Reproduce every line of the records below word for word, leaving out the pictures.

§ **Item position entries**
____

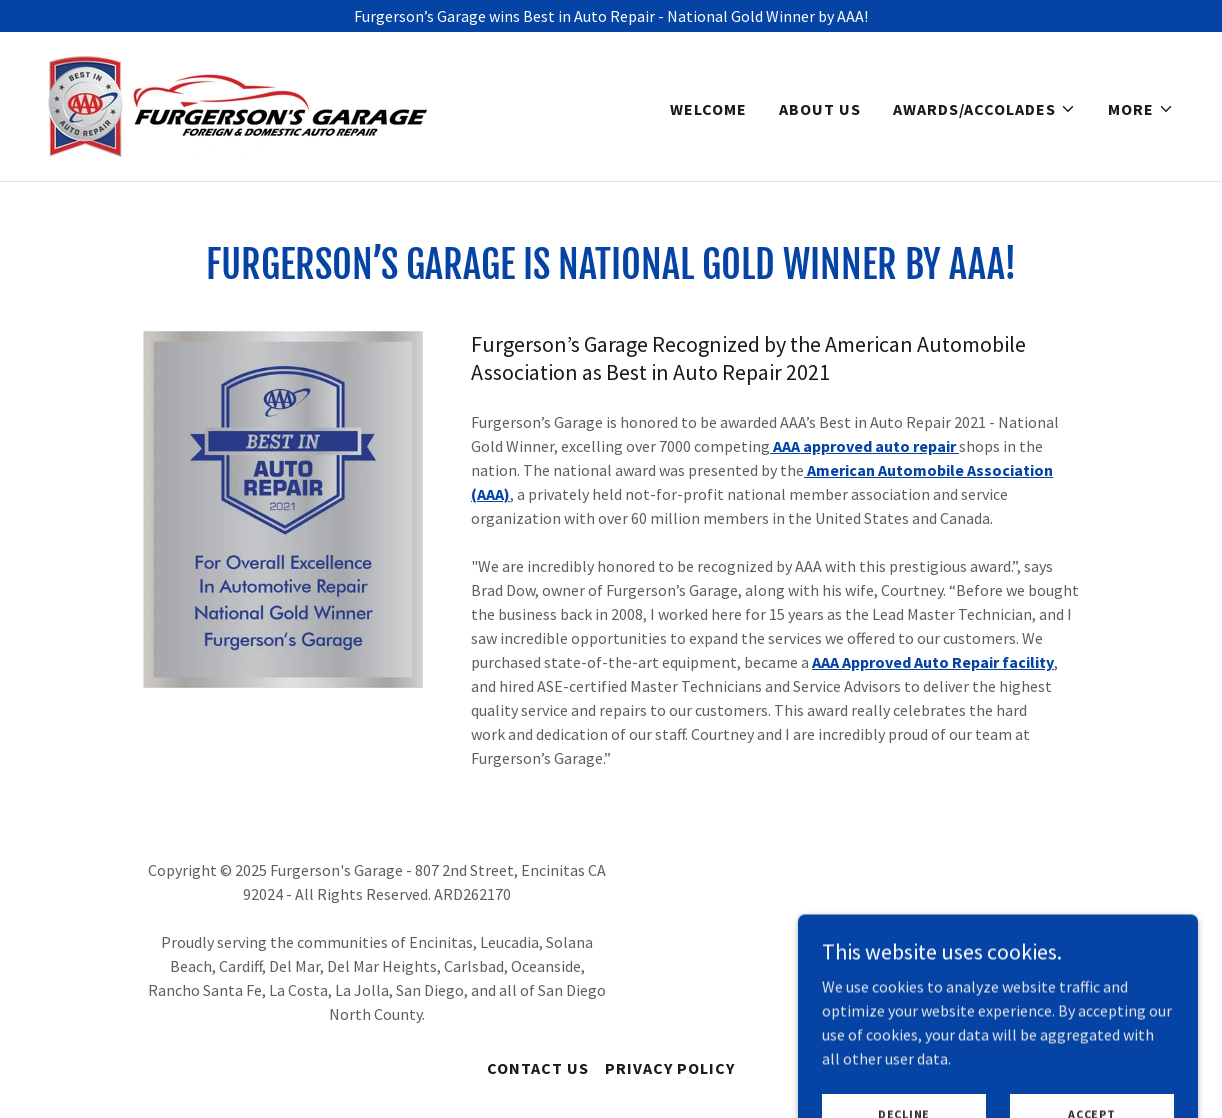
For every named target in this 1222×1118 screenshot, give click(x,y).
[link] (237, 104)
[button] (984, 109)
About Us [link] (820, 109)
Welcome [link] (708, 109)
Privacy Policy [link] (670, 1068)
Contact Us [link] (538, 1068)
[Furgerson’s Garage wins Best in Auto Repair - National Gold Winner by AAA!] (611, 16)
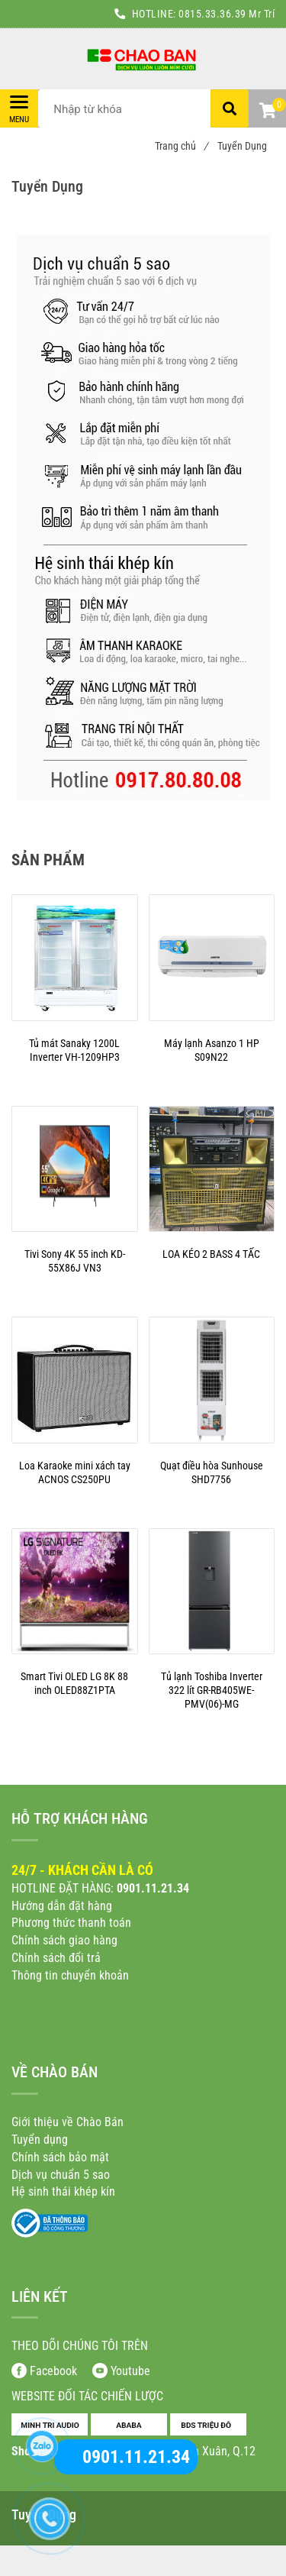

____

§ **RESPONSE FOR THIS EXERCISE**
For every named target in this 1222×1118 screenshot, give click(x,y).
[link] (237, 104)
[button] (984, 109)
About Us [link] (820, 109)
Welcome [link] (708, 109)
Privacy Policy [link] (670, 1068)
Contact Us [link] (538, 1068)
[Furgerson’s Garage wins Best in Auto Repair - National Gold Winner by AAA!] (611, 16)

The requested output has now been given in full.